# Ação pedida 1
Transcreva do relato sobre o capitão o trecho que começa em "Homem com porte" e segue até "é este cacifo?".
# Ação pedida 2
No relato sobre o capitão, quantas marretadas bastavam para resolver o assunto de um cacifo sem resposta?

# Texto fornecido
Homem com porte poderoso, um dia o contramestre comunicou-lhe que já não tinha mais linhas para substituir as estragadas na faina. Feitas as contas,  achou que alguma coisa estava errada. Esperou que todos os homens regressassem ao navio e, pelas seis da tarde, ordenou-me que pedisse a marreta ao contramestre e fosse com ele ao rancho, onde a tripulação se preparava para jantar.

Ali, existiam cacifos e “locas” junto aos beliches, atribuídas a cada tripulante, para que guardassem os seus parcos haveres. Indicando os cacifos um a um, pergunta:
– De quem é este cacifo?

Alguns respondem:
– É,  meu senhor capitão…
– Abre!

Se nada houvesse de suspeito, passava à frente e voltava a fazer a pergunta perante novo armário. Quando não obtinha resposta, ordenava-me:
– Rebenta-lhe a porta!

Com duas marretadas, assunto resolvido… Outro moço ao meu lado, esvaziava o cacifo e as linhas iam aparecendo!

Não foi necessário castigar ninguém, porque para castigo aquela vida já era bastante e os filhos em terra não tinham culpa. E nunca mais faltaram linhas na viagem.

Competia-me contar estas histórias em memória deste capitão, um homem de craveira excepcional, profundamente conhecedor dos tripulantes e dos seus problemas, o que lhe permitia ter uma palavra de estímulo ou censura, sem nunca necessitar de aviltar ninguém.

Estimulava os seus homens um a um, tratando-os pelo nome, e ia ao convés apoiar a tripulação quando entendia ser necessário fazê-lo. A mim tratava-me, em tom que me parecia afectuoso, pelo nome próprio. Conhecedor através do imediato, de que talvez um dia eu pudesse vir a ser seu colega, chamava-me para a ponte em “impostas” mais longas. Eu não o conhecia antes e nunca mais o vi depois desta viagem.

# Registos apresentados
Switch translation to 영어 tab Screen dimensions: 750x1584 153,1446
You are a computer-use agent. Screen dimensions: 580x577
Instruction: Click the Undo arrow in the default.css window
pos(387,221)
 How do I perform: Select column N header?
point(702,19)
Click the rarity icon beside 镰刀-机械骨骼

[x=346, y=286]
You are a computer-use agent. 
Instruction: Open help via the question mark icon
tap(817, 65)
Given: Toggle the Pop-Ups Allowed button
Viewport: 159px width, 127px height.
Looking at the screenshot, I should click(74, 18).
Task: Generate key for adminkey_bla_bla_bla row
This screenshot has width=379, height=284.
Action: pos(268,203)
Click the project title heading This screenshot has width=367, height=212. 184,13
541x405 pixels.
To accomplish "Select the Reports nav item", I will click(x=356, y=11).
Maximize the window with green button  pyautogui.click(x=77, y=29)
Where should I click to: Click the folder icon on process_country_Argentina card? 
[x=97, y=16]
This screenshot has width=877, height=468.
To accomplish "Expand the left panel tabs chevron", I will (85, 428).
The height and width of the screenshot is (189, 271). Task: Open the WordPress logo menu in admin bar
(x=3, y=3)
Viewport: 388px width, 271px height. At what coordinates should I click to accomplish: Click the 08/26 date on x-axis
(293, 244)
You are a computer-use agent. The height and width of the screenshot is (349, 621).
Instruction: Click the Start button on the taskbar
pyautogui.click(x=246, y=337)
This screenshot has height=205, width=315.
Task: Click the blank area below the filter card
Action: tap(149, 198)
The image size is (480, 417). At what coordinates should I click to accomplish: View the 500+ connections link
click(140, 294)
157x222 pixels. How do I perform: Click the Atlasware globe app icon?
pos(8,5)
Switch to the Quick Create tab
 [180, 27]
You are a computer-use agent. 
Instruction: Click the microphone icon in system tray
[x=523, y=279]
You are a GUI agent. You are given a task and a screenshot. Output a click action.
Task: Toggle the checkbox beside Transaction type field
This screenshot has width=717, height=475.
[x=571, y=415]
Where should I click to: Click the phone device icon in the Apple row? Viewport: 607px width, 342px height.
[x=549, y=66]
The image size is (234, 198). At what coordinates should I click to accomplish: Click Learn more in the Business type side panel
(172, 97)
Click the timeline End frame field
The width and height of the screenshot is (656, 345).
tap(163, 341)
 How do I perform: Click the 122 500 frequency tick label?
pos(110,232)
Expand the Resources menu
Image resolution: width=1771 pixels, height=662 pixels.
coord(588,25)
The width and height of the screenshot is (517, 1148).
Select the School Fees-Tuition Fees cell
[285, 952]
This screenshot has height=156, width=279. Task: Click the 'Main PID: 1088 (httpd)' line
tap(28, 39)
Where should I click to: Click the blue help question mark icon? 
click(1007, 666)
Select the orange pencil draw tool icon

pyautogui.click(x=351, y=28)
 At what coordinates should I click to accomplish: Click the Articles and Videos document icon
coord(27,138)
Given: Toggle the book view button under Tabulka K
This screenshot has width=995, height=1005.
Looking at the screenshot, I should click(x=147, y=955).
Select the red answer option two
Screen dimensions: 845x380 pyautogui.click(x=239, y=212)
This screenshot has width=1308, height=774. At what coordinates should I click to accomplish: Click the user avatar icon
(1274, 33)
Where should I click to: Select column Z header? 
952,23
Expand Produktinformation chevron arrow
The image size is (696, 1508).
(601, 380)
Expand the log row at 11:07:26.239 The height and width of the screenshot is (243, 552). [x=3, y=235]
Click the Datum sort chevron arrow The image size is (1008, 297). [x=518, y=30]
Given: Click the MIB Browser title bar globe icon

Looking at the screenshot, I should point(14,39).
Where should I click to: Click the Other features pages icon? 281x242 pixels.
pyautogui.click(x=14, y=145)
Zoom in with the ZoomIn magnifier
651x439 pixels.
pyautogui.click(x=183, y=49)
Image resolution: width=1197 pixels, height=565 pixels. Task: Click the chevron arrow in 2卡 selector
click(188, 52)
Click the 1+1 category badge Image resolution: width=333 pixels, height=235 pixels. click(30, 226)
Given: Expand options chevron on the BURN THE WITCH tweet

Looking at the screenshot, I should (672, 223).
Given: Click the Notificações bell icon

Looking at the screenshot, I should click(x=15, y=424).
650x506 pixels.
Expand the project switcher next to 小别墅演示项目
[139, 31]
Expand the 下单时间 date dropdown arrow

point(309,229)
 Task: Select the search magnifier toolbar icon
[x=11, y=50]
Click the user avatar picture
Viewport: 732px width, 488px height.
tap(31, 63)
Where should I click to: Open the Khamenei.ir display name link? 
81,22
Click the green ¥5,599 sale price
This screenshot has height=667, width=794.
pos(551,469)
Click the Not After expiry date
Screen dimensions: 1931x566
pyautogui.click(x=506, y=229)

# Resposta 1
Homem com porte poderoso, um dia o contramestre comunicou-lhe que já não tinha mais linhas para substituir as estragadas na faina. Feitas as contas,  achou que alguma coisa estava errada. Esperou que todos os homens regressassem ao navio e, pelas seis da tarde, ordenou-me que pedisse a marreta ao contramestre e fosse com ele ao rancho, onde a tripulação se preparava para jantar.

Ali, existiam cacifos e “locas” junto aos beliches, atribuídas a cada tripulante, para que guardassem os seus parcos haveres. Indicando os cacifos um a um, pergunta:
– De quem é este cacifo?

# Resposta 2
Duas marretadas.